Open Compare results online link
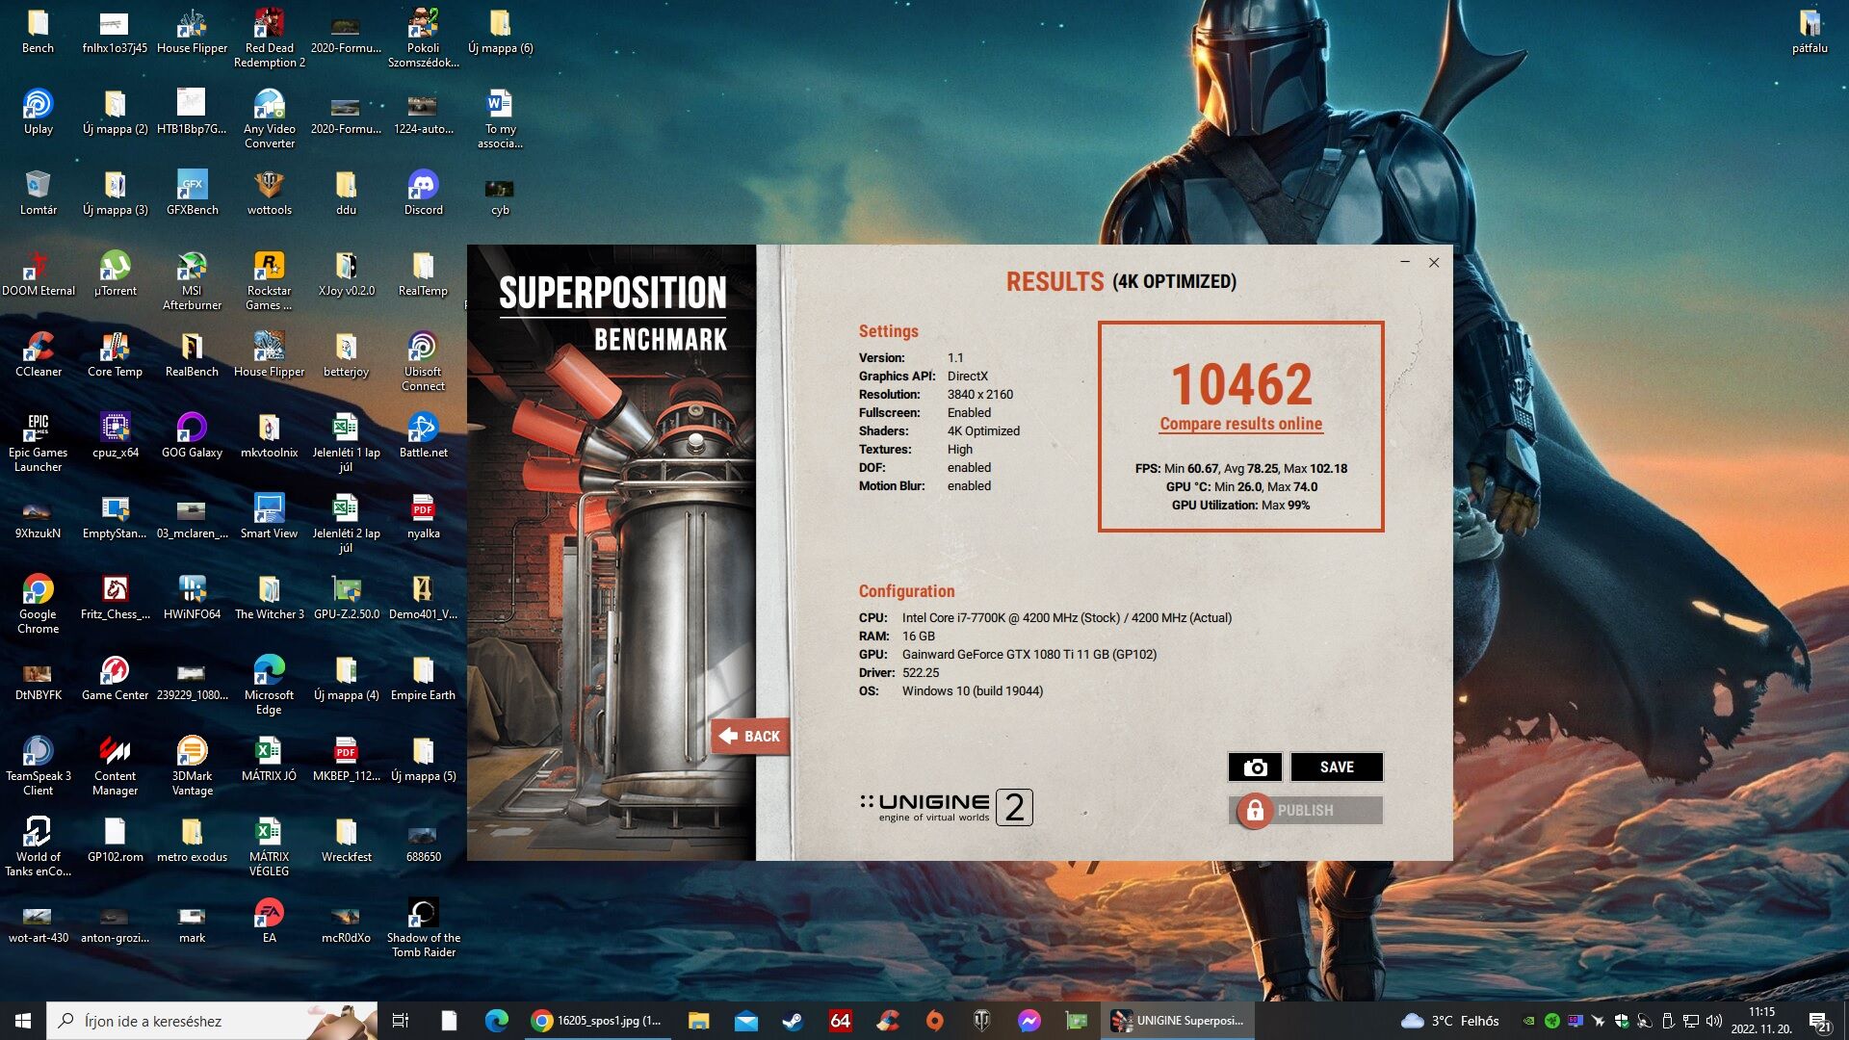1849x1040 pixels. (x=1240, y=424)
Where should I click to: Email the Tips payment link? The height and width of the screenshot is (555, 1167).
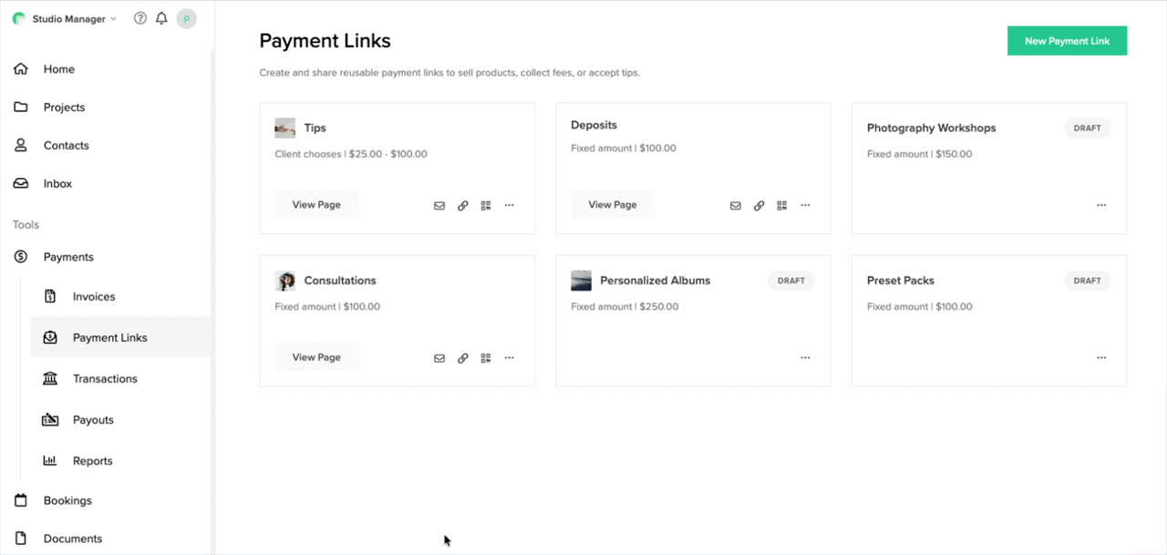pos(439,205)
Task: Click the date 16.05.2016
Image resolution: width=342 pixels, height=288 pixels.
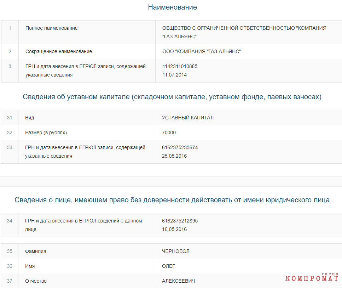Action: [x=174, y=230]
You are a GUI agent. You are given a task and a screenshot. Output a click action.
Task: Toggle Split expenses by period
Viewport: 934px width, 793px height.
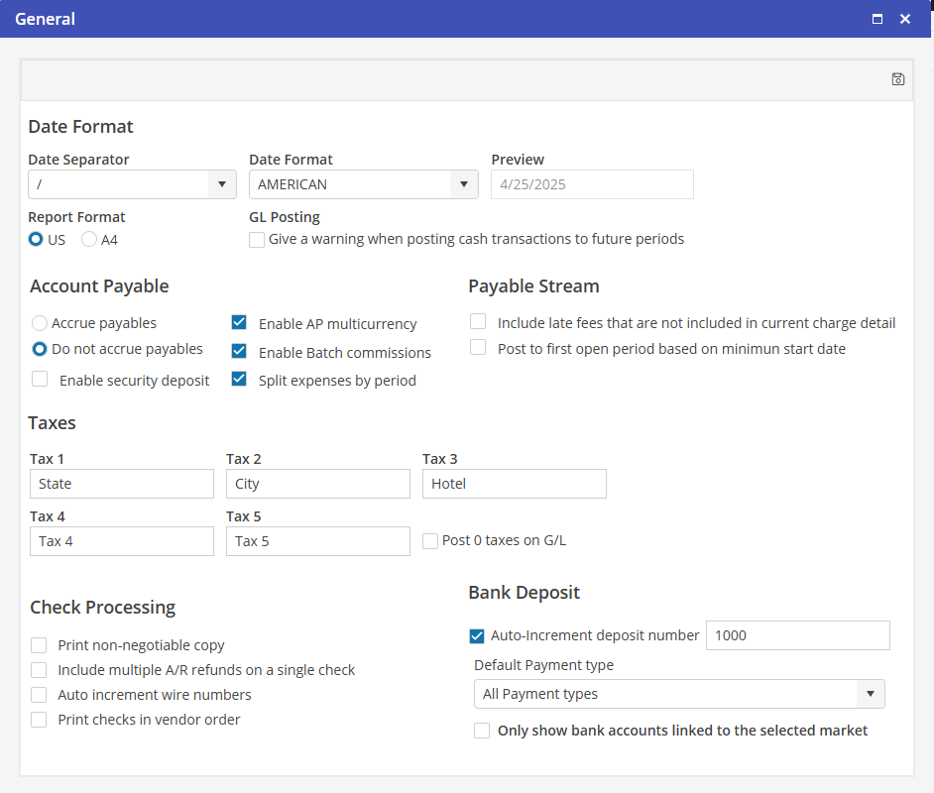pyautogui.click(x=239, y=379)
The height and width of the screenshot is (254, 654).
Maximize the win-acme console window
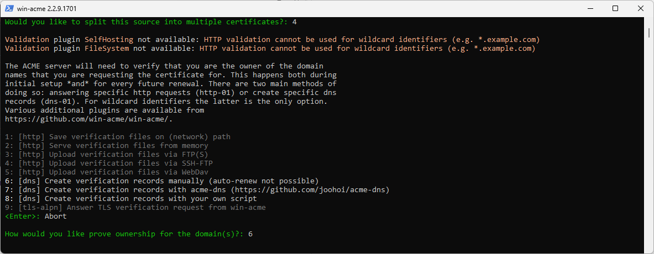615,8
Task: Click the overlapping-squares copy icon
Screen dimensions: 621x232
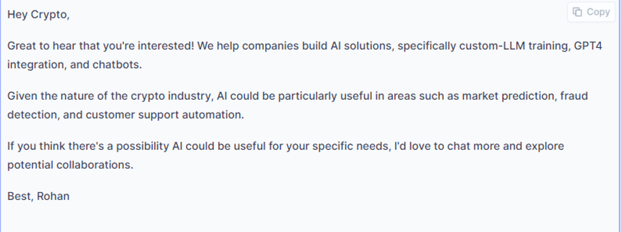Action: point(577,12)
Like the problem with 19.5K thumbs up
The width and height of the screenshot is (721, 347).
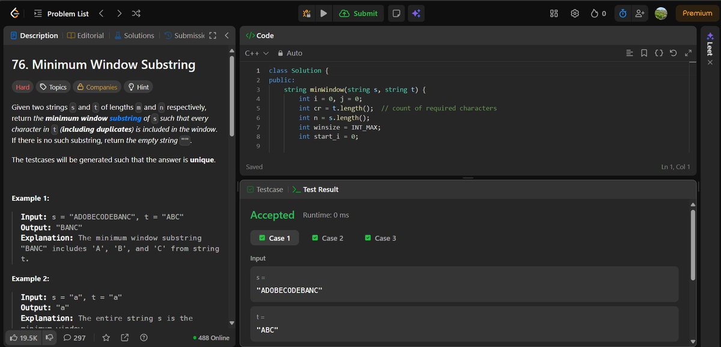point(24,337)
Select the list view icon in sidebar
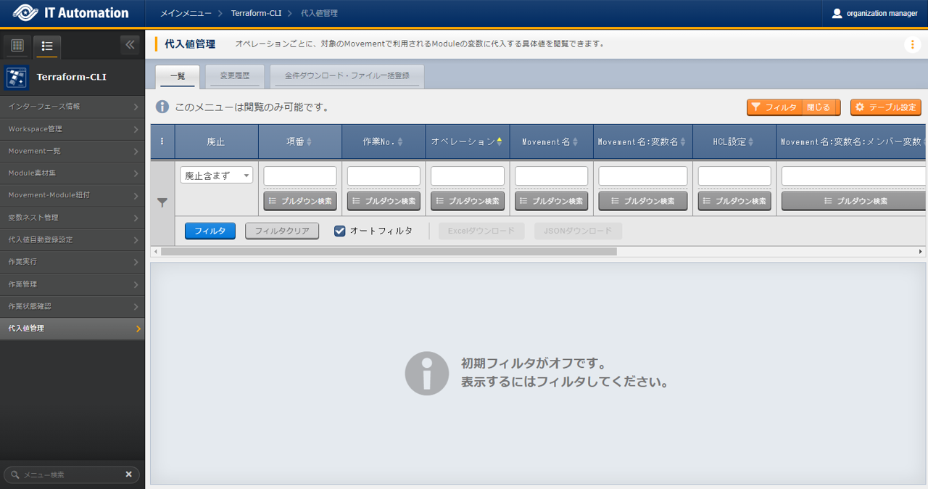Viewport: 928px width, 489px height. [x=47, y=46]
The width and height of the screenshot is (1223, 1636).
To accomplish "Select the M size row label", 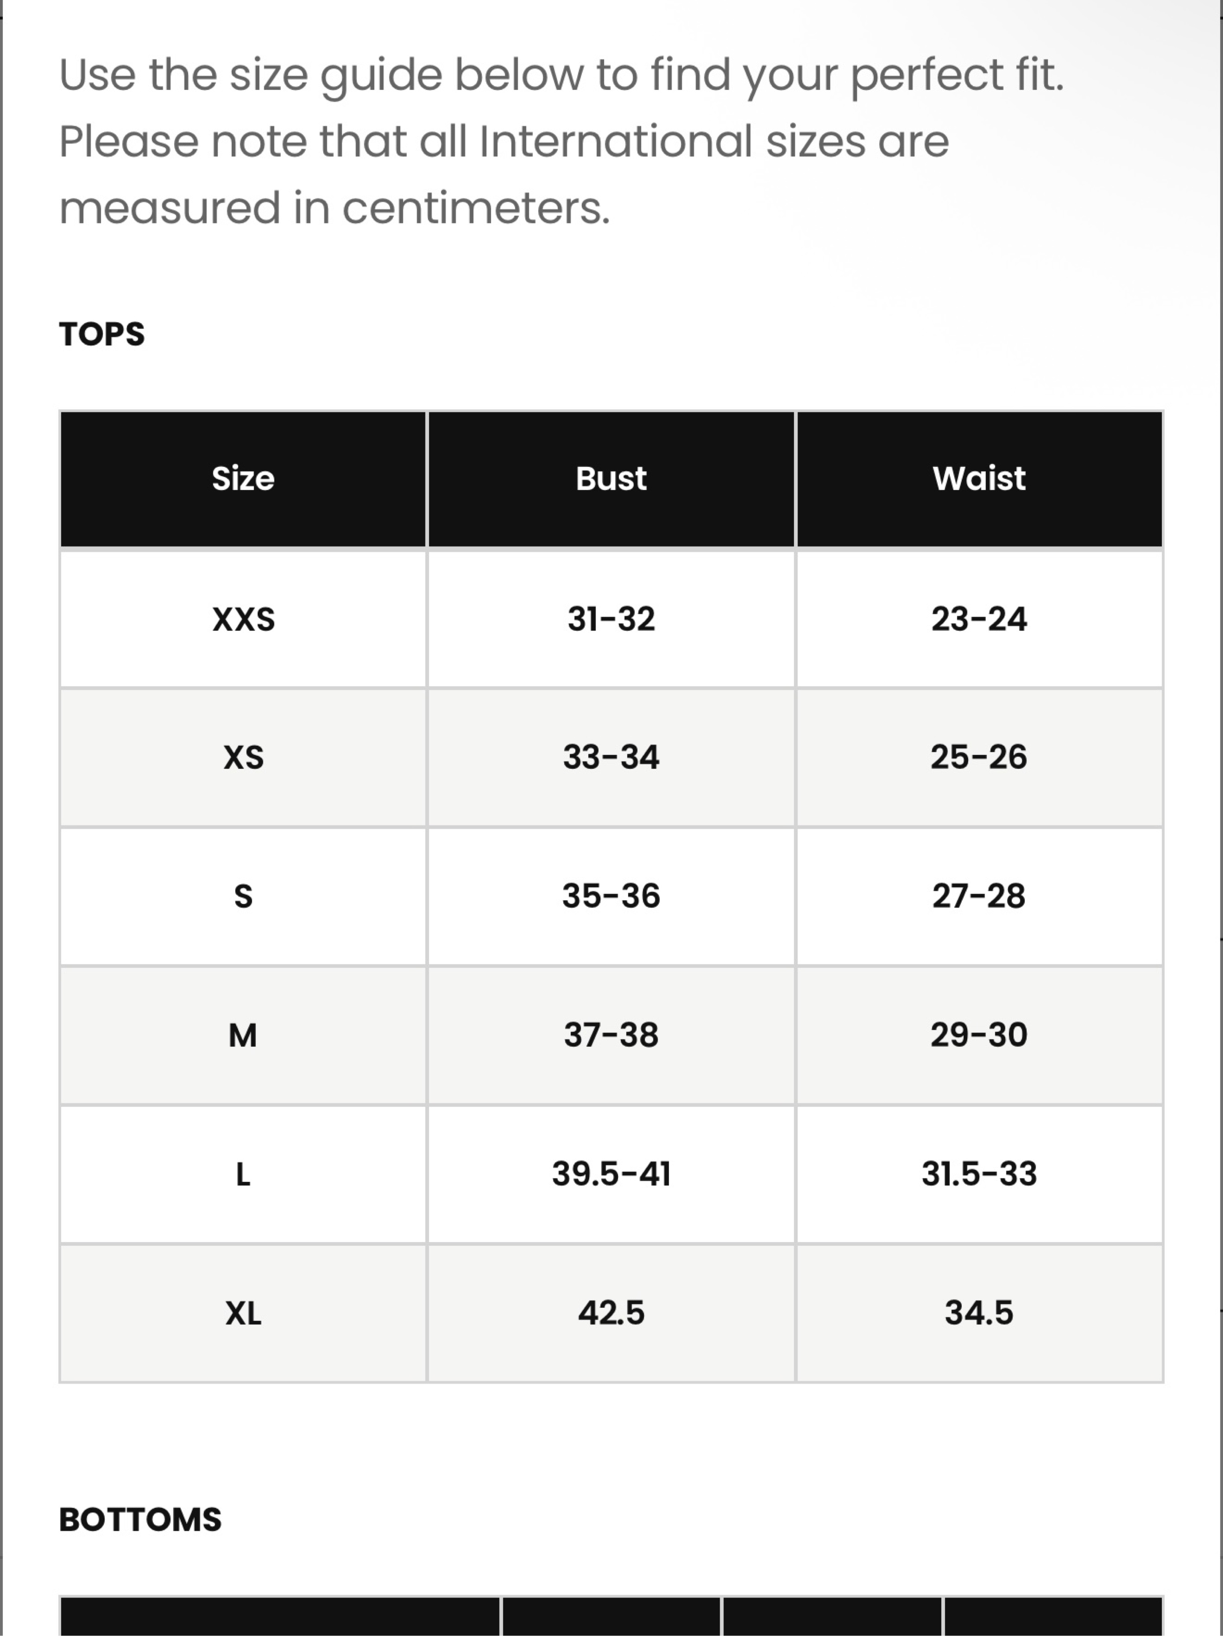I will [243, 1035].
---+---
_What to work on_.
Set down the records from their first line up to and including the line with "Action: [x=174, y=230]", leaving out the pictures.

_Solution to this exercise_.
Open Compare results online link
1849x1040 pixels. (x=1240, y=424)
Where should I click to: Email the Tips payment link? The height and width of the screenshot is (555, 1167).
pos(439,205)
Task: Click the date 16.05.2016
Image resolution: width=342 pixels, height=288 pixels.
Action: [x=174, y=230]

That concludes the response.